En este marco se fue generando un distanciamiento de la gente con el mundo político, lo que se denomina más bien la clase política. Y emergen los momentos de estallido, donde los estudiantes secundarios y universitarios cobran una presencia visible primordial.
La movilización estudiantil de 2001, conocida como «el mochilazo», fue un hito protagonizado por estudiantes secundarios de Chile, en pleno gobierno de Ricardo Lagos. En la «revolución pingüina» de 2006 –en el primer gobierno de Michelle Bachelet–, los estudiantes secundarios exigieron el derecho a una educación pública y la eliminación de la libertad irrestricta del dueño de un determinado establecimiento educacional que recibe financiamiento del Estado.

__________

**Las actividades:**
1. Resume en dos oraciones el texto sobre las movilizaciones estudiantiles en Chile.
2. Responde a partir del texto sobre las movilizaciones estudiantiles en Chile:
(a) ¿Qué nombre recibe más bien el mundo político?
(b) ¿Cómo se conoce la movilización estudiantil de 2001?
(c) ¿Durante qué gobierno tuvo lugar la «revolución pingüina»?
3. Copia el pasaje del texto sobre las movilizaciones estudiantiles en Chile que empieza con «La movilización estudiantil» y sigue hasta «financiamiento del Estado.», y renombra a los «estudiantes secundarios» como «alumnos de secundaria».
Este material procede de una fuente distinta.

**Material proporcionado:**
__________

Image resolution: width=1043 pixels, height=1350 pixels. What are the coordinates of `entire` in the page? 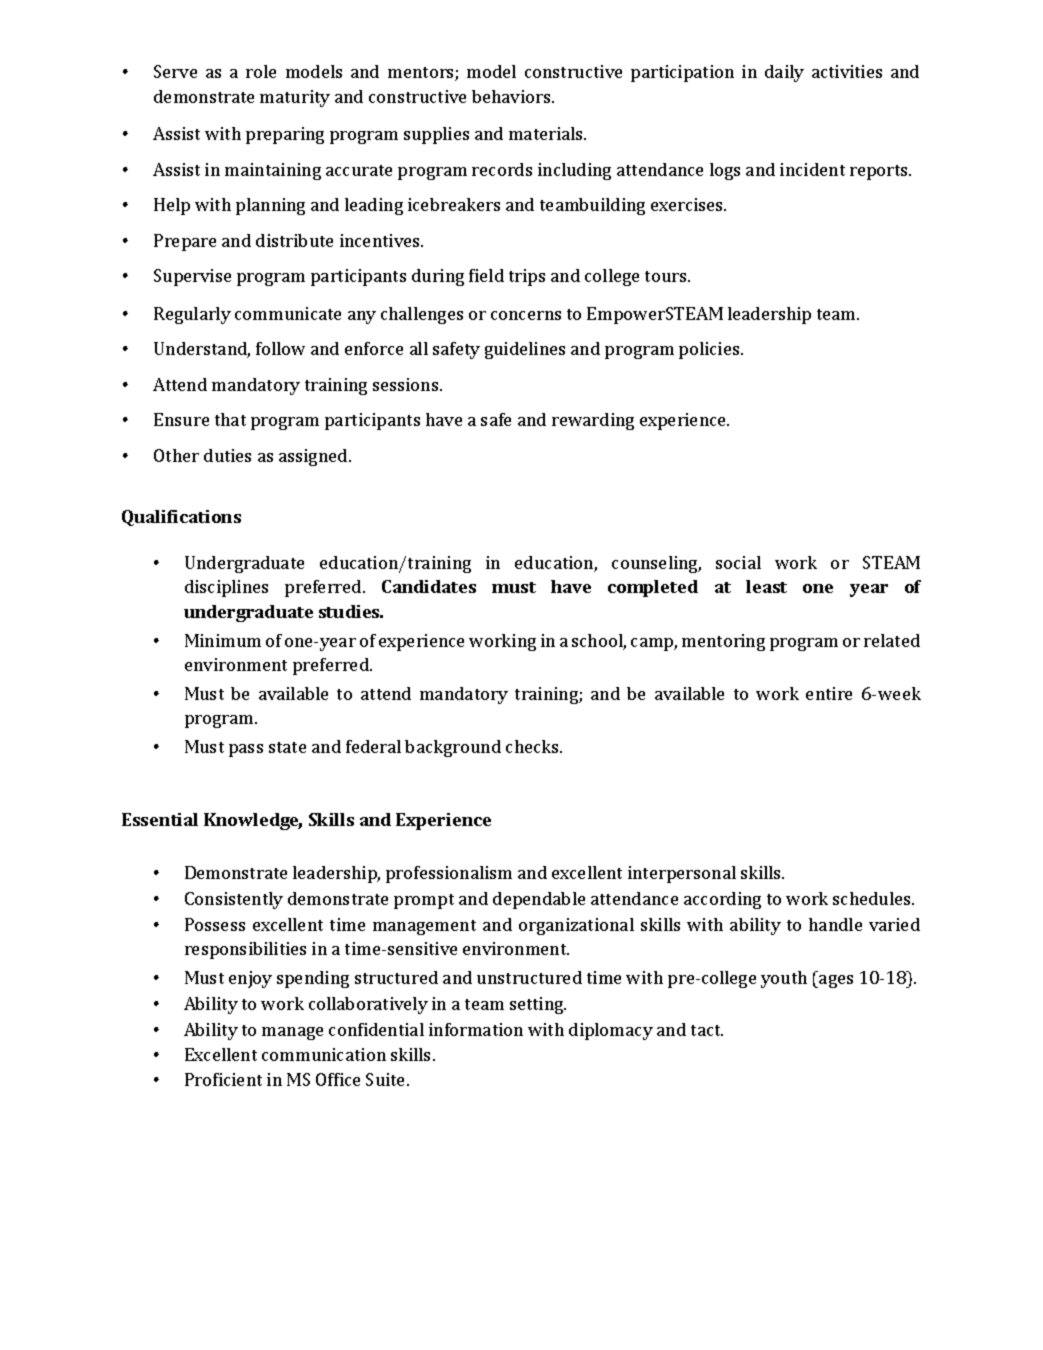 It's located at (829, 693).
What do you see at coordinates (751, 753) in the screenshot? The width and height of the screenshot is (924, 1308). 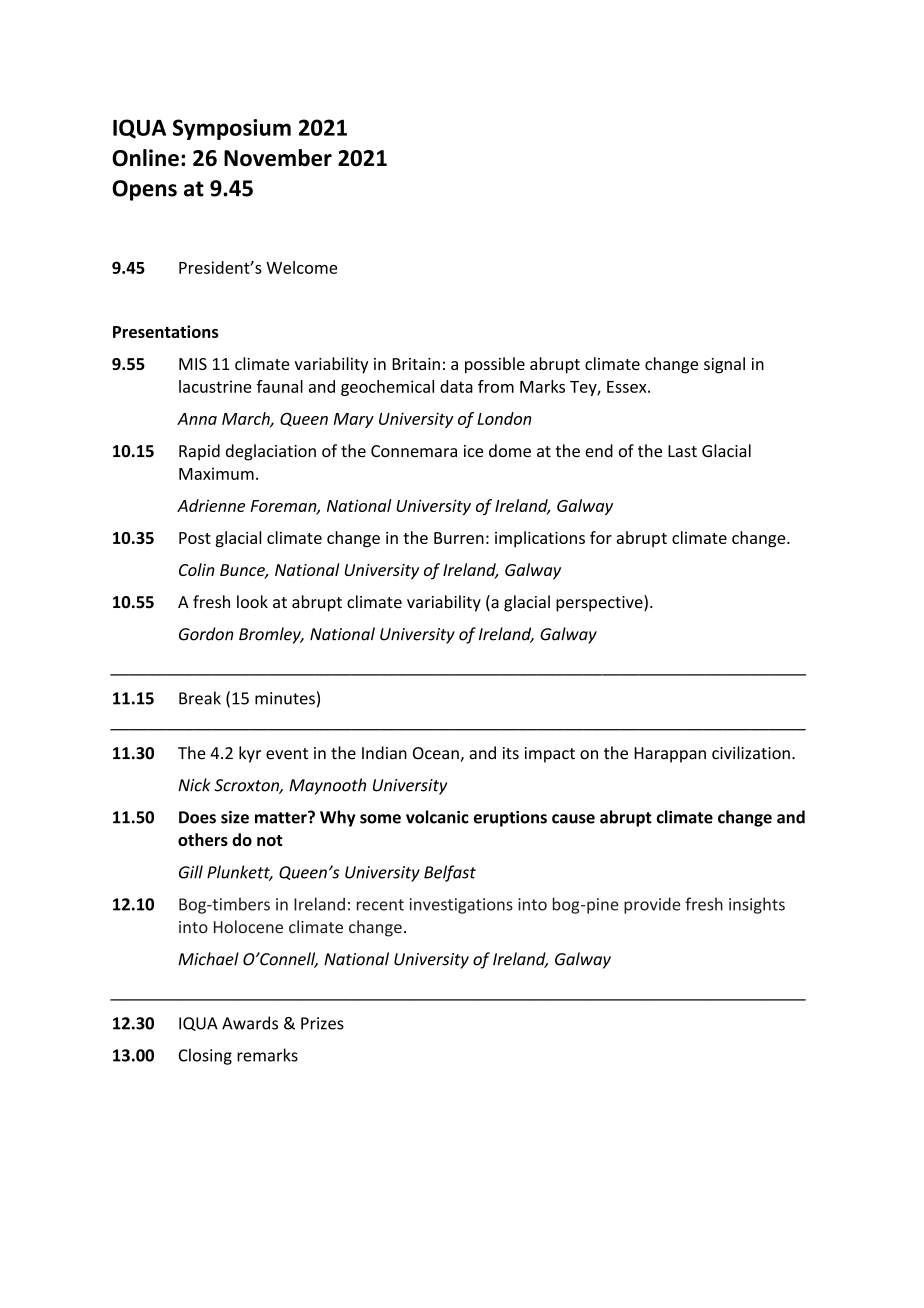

__________

**Soluciones por actividad:**
1. Se fue generando un distanciamiento de la gente con el mundo político, y en los momentos de estallido los estudiantes secundarios y universitarios cobraron una presencia visible primordial. En 2001 los secundarios protagonizaron «el mochilazo» durante el gobierno de Ricardo Lagos, y en la «revolución pingüina» de 2006, en el primer gobierno de Michelle Bachelet, exigieron el derecho a una educación pública y el fin de la libertad irrestricta del dueño de un establecimiento con financiamiento estatal.

2.
(a) La clase política.
(b) Como «el mochilazo».
(c) Durante el primer gobierno de Michelle Bachelet.

3.
La movilización estudiantil de 2001, conocida como «el mochilazo», fue un hito protagonizado por alumnos de secundaria de Chile, en pleno gobierno de Ricardo Lagos. En la «revolución pingüina» de 2006 –en el primer gobierno de Michelle Bachelet–, los alumnos de secundaria exigieron el derecho a una educación pública y la eliminación de la libertad irrestricta del dueño de un determinado establecimiento educacional que recibe financiamiento del Estado.